How fast is exgit at what it's designed for — agent workflows that lazy-clone a repo, prefetch the trees, and do many reads (grep, read_path, walk)?

Short answer: on anomalyco/opencode (4,645 files, ~30 MB fetch pack), a cold clone + prefetch completes in ~7 s and steady-state grep runs in 130–160 ms for literal patterns (Boyer-Moore) or ~335 ms for case-insensitive regex. On the 436-file adafruit/Adafruit_CircuitPython_Bundle, steady-state grep runs in ~2 ms.

TL;DR

FixtureFilesFetch packClone + prefetchGrep (literal)Grep (regex/ci)
ivarvong/pyex2751.2 MB~700 ms~11 ms~11 ms
cloudflare/agents1,4184 MB~8 s~58 ms~58 ms
anomalyco/opencode4,645~30 MB~7 s~140 ms~335 ms
adafruit/Adafruit_CircuitPython_Bundle436~1 MB~2 s~2 ms~15 ms

"Clone + prefetch" = Exgit.clone(url, lazy: true) + Exgit.FS.prefetch(repo, "HEAD", blobs: true).

"Grep (literal)" = case-sensitive, no regex metacharacters; routes through :binary.matches (Boyer-Moore). "Grep (regex/ci)" = case-insensitive %Regex{} scan.

Both grep numbers are steady-state (warm CPU, all objects in the Memory store).
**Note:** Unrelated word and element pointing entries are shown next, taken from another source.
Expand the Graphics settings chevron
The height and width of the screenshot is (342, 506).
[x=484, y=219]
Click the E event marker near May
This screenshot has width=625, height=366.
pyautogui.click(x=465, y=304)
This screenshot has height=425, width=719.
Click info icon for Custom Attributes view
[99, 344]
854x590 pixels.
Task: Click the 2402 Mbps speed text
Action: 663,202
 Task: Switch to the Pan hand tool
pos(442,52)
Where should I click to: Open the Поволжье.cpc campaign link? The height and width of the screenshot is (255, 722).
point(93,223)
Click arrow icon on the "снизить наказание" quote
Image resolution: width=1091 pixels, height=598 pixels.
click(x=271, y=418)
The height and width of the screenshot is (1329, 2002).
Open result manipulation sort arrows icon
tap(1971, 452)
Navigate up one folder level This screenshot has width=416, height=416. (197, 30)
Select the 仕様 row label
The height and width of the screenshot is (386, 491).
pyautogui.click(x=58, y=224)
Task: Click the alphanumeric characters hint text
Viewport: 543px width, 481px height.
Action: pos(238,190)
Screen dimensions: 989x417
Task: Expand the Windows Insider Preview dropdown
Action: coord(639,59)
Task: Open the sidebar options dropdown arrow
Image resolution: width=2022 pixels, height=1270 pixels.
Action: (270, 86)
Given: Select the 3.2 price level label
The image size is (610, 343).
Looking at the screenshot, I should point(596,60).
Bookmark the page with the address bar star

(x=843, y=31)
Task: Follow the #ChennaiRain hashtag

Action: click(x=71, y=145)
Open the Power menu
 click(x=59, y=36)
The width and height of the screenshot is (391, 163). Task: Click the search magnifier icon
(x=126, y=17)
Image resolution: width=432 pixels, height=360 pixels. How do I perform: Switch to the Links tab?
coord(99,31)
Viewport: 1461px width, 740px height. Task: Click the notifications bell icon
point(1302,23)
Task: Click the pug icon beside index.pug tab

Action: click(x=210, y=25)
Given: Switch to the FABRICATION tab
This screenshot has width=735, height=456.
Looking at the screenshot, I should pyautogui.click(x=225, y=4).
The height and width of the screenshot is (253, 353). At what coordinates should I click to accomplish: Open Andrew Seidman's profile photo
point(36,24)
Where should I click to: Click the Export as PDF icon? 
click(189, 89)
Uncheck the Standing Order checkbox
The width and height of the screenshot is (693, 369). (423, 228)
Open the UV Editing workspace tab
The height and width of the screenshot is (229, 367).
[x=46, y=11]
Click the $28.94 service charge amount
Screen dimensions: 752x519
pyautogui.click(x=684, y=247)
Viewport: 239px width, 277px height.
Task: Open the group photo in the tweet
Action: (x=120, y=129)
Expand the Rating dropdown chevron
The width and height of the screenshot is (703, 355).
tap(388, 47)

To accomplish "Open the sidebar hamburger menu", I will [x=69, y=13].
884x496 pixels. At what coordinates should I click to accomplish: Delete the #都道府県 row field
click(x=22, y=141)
The first grep after prefetch is the same cost — unlike an older lazy-fetch path, prefetch now pre-populates everything.

What we measure

Four fixtures, each a real public GitHub repo. Picked to cover a small-to-large size range with repos that have submodules, many binary assets, and diverse layouts:

  • ivarvong/pyexowned by the exgit maintainer. Guaranteed against surprise force-push. Small (275 files), good for validating algorithmic baselines.
  • cloudflare/agents — ~1.4k files. Medium real-world project.
  • anomalyco/opencode — ~4.6k files, 26 MB blob in the pack. Large.
  • adafruit/Adafruit_CircuitPython_Bundle — 436 files, uses git submodules (.gitmodules present). Previously crashed on prefetch due to an over-eager reserved-name check. Included as a regression fixture.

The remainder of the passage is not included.